I should have broken the last post in two. Because it’s 3pm and this is my freewrite which means I’m going to rush through it because I should be writing for tomorrow.
I am angry today. I read how Christine Blasey Ford gave the proceeds of her GoFundMe to help other assault survivors, after she used some of the money to move several times and increase security around her whole family because people have been threatening her since they decided not to believe her. The logic of those people has always confounded me. I get becoming so angry that you say “I’ll kill you!” because usually you don’t mean it and the moment passes. But to torment someone with it – to make them fear for the safety of their children is reprehensible. Also the rape threat thing – I’m not sure those people get to claim to be human.

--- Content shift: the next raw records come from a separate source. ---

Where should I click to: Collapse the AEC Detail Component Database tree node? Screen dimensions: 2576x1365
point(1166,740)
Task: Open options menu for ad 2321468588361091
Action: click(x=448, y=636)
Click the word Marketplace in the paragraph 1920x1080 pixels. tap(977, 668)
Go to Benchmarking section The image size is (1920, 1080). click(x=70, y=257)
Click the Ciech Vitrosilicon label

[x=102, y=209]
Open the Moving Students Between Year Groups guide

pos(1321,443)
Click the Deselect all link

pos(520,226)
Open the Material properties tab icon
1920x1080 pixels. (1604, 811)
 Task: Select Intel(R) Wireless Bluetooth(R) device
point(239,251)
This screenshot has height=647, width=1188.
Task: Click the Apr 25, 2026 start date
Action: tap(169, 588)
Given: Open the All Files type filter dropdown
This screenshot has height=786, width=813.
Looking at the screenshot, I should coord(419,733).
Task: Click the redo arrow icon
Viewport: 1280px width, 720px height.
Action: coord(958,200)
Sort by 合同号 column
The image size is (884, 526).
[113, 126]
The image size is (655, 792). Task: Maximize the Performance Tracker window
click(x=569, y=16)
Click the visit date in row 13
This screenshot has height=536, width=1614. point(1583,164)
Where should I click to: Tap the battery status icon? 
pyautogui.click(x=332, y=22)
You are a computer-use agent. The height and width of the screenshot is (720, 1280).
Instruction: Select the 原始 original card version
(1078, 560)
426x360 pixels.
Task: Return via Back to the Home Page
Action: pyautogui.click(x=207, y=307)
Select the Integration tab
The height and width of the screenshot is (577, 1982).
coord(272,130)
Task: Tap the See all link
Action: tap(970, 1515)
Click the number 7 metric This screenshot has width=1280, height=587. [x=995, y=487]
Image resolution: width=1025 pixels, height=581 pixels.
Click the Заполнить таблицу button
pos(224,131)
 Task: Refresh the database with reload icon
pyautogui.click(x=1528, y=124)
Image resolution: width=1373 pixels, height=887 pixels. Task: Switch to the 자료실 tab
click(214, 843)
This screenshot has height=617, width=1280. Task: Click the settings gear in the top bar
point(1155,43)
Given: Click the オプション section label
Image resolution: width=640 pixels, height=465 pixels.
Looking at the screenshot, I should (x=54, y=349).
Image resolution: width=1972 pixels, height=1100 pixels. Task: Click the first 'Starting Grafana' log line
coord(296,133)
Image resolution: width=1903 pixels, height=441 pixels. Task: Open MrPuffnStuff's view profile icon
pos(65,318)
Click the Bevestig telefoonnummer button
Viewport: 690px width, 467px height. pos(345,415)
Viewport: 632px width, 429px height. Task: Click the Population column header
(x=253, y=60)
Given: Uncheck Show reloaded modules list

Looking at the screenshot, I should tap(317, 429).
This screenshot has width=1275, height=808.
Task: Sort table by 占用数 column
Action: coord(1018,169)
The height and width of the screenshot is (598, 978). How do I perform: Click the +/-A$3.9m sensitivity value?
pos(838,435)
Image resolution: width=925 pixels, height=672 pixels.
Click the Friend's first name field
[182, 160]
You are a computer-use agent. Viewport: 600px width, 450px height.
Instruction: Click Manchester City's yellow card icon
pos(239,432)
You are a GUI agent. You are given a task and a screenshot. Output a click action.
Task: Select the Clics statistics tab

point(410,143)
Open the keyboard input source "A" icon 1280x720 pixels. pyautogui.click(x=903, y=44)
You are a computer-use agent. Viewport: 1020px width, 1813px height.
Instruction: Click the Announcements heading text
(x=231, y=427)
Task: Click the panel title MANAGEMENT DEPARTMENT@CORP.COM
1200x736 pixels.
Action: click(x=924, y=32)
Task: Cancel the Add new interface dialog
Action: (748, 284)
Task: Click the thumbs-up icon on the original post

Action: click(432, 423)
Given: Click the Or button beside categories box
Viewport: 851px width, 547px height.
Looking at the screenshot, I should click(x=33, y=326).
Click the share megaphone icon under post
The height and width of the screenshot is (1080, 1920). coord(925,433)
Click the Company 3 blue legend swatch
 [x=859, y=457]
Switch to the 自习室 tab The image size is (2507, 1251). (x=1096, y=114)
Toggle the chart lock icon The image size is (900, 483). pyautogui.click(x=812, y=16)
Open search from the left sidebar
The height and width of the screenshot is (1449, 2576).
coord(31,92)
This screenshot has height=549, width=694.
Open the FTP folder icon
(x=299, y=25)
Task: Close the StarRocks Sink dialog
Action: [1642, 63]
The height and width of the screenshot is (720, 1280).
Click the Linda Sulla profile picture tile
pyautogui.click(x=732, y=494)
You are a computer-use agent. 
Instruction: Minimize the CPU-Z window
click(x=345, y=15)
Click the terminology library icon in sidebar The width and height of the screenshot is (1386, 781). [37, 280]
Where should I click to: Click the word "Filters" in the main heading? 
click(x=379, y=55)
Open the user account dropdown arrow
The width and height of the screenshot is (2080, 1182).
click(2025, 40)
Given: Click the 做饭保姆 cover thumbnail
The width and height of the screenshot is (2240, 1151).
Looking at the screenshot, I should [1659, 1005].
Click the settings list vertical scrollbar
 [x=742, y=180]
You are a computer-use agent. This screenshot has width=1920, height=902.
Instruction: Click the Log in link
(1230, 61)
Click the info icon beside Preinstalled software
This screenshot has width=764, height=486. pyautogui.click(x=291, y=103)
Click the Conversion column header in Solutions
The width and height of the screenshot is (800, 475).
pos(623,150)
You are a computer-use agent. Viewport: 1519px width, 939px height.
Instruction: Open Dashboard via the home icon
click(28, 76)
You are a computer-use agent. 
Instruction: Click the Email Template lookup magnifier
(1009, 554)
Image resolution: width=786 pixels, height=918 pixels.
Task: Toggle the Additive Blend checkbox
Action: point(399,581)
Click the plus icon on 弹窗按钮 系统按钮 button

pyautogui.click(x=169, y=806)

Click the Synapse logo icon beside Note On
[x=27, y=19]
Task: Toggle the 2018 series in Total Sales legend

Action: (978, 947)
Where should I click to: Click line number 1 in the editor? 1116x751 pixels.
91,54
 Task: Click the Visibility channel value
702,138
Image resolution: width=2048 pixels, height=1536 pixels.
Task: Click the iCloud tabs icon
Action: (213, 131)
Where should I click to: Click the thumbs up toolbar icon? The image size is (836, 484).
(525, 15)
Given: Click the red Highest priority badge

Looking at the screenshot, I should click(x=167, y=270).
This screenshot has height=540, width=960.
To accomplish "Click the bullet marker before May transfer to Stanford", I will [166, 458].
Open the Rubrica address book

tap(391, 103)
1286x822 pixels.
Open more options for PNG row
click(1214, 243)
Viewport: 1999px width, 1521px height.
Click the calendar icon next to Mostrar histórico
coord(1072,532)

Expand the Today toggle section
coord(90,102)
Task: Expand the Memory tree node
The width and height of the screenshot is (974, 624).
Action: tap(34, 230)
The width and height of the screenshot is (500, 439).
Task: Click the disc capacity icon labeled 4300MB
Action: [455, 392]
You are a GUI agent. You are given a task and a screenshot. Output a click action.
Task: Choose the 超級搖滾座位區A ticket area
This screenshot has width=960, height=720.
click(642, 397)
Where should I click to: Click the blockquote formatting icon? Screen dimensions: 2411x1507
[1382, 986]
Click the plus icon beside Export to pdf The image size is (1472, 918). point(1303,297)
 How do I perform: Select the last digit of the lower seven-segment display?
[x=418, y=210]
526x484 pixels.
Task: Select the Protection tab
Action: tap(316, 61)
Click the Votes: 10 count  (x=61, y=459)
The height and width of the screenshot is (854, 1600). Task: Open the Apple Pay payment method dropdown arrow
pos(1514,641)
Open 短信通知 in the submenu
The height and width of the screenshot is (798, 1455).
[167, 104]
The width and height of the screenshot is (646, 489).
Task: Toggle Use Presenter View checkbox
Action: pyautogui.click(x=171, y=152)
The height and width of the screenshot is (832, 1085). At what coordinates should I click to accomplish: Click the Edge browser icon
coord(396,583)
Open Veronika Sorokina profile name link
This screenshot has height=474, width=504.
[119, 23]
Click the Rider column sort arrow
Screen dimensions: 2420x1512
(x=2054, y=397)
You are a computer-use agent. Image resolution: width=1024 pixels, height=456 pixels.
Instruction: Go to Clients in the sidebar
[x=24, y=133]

Some days – most days – the internet just keeps confirming that people are worse than I ever could have believed.
But enough of that cup of cheer!
One of the methods we learned in satire is to take what makes you angry, and then turn it back on itself. It would be nice to turn this anger into humor.
Only four more days, including today, and I will probably be screaming in on two wheels for all of them. Where to from here?
Is there any funny left in the world?
I have a couple of personal essays I would like to finish and place.
I would like to submit one humor piece a week.
But do I write here every day?
Will I get better at coming up with things to write about?
Do I need to publish? Probably not. That’s pretty self-indulgent given my utter lack of anything relevant to say, but this nanopoblano has shown me a lot of people who post really good, interesting observations/poems/essays/photos every day. I look forward to reading several.
I had a great conversation with myself in the car on the way to the gym about boundary issues, and how that seems to be at the heart of the problems I have with relationships. Wow that sounds boring now that I have typed it. And a little sketchy. Everyone has conversations with themselves about boondaries, right? That’s a good subject for tomorrow. I agree.
I am re-watching Stranger Things. It’s not holding up as well on the second viewing but I still love it. It still feels like visiting an old friend. Maybe that’s a good subject for the next day.
Then, the last day I can recap, and you can finally be done with me.